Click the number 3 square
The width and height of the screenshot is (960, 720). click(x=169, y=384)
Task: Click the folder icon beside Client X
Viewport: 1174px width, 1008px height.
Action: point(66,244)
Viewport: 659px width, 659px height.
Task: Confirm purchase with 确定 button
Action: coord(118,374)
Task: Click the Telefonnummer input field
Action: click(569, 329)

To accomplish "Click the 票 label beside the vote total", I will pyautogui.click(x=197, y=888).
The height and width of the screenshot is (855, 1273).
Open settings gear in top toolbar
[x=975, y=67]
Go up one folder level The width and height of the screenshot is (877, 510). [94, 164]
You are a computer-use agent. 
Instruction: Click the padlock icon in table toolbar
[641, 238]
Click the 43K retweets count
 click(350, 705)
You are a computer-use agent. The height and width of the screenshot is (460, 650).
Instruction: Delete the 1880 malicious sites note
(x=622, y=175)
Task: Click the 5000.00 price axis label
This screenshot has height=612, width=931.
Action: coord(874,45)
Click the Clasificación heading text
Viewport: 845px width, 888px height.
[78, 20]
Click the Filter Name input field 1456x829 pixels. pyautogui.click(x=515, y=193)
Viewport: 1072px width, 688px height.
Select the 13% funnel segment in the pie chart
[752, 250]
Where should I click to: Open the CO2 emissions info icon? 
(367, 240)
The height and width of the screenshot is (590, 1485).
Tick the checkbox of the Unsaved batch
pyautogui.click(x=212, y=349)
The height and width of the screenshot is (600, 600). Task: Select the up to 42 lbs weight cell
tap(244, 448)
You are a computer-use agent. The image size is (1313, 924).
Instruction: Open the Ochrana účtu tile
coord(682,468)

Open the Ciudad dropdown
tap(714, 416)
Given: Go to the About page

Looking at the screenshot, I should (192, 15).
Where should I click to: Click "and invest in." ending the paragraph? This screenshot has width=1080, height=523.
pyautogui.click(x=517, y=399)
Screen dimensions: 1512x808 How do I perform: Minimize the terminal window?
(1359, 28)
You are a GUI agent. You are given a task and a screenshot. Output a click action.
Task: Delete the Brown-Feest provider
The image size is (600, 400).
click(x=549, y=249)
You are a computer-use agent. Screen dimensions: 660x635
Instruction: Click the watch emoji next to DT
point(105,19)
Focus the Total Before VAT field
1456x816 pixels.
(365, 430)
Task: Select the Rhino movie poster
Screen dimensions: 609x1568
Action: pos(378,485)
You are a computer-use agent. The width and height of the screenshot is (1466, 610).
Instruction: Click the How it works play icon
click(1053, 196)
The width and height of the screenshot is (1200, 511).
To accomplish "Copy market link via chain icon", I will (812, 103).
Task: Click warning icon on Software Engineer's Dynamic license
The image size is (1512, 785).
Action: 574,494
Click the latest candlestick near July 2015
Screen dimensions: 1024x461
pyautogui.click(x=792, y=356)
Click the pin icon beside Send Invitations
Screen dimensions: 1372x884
━━━━━━
■ **Exercise**: In the listing above, find the line containing "Click the 43K retweets count" and the line containing "Click the Filter", then repeat those two lines and everything between them exactly.

■ **Solution to the exercise**:
Click the 43K retweets count
 click(350, 705)
You are a computer-use agent. The height and width of the screenshot is (460, 650).
Instruction: Delete the 1880 malicious sites note
(x=622, y=175)
Task: Click the 5000.00 price axis label
This screenshot has height=612, width=931.
Action: coord(874,45)
Click the Clasificación heading text
Viewport: 845px width, 888px height.
[78, 20]
Click the Filter Name input field 1456x829 pixels. pyautogui.click(x=515, y=193)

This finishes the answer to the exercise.